Passage shown:

-------------------------

European diplomats contacted by Bloomberg said that while they weren’t given warning of Brigety’s comments, the remarks came as no surprise.
They said the shipment had been the subject of unanswered queries made by diplomats to the South African government for months.
The US ambassador’s comments were almost certainly sanctioned by Washington, they said, and while they don’t expect South Africa to face immediate economic consequences — at least from the European Union — the furor served as a warning that decisions have consequences, they said.
The diplomats noted that South Africa’s ruling party has frequently provoked the US in recent months, and that while Pretoria has the right to choose its allies, so does America. They asked not to be identified as their countries haven’t commented publicly on the dispute.
Russian President Vladimir Putin spoke with Ramaphosa on Friday at Pretoria’s initiative and discussed the “strategic partnership” between the two nations, the Kremlin said in a statement.
The two leaders also noted “the importance of continuing close coordination” ahead of a Russia-Africa summit in St. Petersburg in July and a BRICS summit that South Africa will host in August, it said.
South Africa is wrestling with Putin’s participation at the meeting of the economic bloc after the International Criminal Court in March issued an arrest warrant for him for alleged war crimes in Ukraine. As a signatory to the court, it would be obliged to detain Putin if he arrives in South Africa.
The Kremlin statement made no mention of the controversy over Brigety’s remarks.
A group of special envoys sent recently by Ramaphosa to the US to “share information and exchange ideas” will brief the media about the trip on Saturday, the department of international relations said in a statement.

-------------------------

(Some records)
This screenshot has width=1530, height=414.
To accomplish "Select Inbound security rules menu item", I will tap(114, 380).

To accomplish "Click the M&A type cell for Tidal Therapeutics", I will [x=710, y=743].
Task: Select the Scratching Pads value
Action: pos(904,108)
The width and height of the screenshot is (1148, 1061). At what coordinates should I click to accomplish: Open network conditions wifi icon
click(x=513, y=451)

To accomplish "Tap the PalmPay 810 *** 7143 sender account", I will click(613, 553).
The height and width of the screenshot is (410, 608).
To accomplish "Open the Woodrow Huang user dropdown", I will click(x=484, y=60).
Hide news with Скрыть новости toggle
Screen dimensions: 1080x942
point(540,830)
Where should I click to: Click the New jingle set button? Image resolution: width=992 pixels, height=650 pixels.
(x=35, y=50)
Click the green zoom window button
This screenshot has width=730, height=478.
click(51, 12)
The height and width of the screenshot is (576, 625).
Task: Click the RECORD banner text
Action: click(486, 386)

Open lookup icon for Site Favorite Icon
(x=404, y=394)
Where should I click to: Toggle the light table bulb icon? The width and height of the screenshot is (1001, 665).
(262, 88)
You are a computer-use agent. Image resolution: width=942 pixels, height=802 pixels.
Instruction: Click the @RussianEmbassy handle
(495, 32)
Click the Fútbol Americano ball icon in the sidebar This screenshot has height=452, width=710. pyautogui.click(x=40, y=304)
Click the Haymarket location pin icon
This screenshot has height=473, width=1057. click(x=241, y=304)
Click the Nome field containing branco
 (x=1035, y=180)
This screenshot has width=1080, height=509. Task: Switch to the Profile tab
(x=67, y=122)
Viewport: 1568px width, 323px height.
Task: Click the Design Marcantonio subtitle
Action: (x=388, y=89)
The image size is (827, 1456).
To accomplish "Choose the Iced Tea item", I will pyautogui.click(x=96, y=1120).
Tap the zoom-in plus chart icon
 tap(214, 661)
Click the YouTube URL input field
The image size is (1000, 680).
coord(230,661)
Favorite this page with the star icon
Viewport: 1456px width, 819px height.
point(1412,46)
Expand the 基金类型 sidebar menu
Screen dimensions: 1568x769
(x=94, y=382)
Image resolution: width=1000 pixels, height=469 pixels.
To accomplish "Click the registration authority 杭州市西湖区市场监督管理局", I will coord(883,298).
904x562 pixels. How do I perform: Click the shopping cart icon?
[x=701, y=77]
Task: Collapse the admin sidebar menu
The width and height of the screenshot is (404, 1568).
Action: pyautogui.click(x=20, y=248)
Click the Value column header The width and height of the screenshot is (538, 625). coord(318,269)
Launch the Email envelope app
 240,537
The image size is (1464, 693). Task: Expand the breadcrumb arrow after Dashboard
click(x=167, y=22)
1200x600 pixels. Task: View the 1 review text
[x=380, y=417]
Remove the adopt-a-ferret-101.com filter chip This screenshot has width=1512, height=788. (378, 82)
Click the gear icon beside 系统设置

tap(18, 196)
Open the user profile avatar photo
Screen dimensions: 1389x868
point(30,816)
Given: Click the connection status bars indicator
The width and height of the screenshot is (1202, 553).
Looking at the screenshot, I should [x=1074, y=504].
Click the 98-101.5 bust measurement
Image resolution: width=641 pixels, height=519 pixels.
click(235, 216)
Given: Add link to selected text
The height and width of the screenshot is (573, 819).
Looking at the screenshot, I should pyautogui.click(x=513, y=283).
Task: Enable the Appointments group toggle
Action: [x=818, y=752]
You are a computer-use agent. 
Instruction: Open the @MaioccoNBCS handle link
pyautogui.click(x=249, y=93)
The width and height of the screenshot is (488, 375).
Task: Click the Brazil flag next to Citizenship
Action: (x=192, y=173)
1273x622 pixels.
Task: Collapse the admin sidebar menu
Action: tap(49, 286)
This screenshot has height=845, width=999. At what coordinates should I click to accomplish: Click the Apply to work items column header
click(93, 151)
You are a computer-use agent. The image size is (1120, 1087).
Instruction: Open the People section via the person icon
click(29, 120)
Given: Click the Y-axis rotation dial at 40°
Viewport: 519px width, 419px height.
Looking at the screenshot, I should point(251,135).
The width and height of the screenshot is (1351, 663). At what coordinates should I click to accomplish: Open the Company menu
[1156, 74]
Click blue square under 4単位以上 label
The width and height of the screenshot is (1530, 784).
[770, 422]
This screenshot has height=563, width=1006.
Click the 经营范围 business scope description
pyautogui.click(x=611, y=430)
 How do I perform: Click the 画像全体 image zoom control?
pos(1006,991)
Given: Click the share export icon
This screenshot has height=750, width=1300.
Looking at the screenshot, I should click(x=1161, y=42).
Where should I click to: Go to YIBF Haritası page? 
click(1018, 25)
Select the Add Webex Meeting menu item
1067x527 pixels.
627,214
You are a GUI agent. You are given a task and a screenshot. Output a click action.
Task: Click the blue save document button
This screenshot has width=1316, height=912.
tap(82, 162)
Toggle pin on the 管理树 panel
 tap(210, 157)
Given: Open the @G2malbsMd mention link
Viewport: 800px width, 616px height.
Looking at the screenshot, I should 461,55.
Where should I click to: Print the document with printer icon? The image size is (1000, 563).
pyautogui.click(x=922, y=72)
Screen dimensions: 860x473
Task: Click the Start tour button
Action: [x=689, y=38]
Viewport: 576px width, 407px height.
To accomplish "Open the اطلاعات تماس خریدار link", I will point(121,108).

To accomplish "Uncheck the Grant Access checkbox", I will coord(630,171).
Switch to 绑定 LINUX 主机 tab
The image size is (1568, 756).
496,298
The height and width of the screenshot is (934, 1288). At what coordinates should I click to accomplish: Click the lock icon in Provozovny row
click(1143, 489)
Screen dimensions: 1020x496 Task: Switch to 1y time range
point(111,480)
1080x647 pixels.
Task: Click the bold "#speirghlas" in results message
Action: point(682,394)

-------------------------

What the task requires:
In the passage on South Africa's diplomatic dispute, which city will host the Russia-Africa summit in July?

Answer to this problem:
St. Petersburg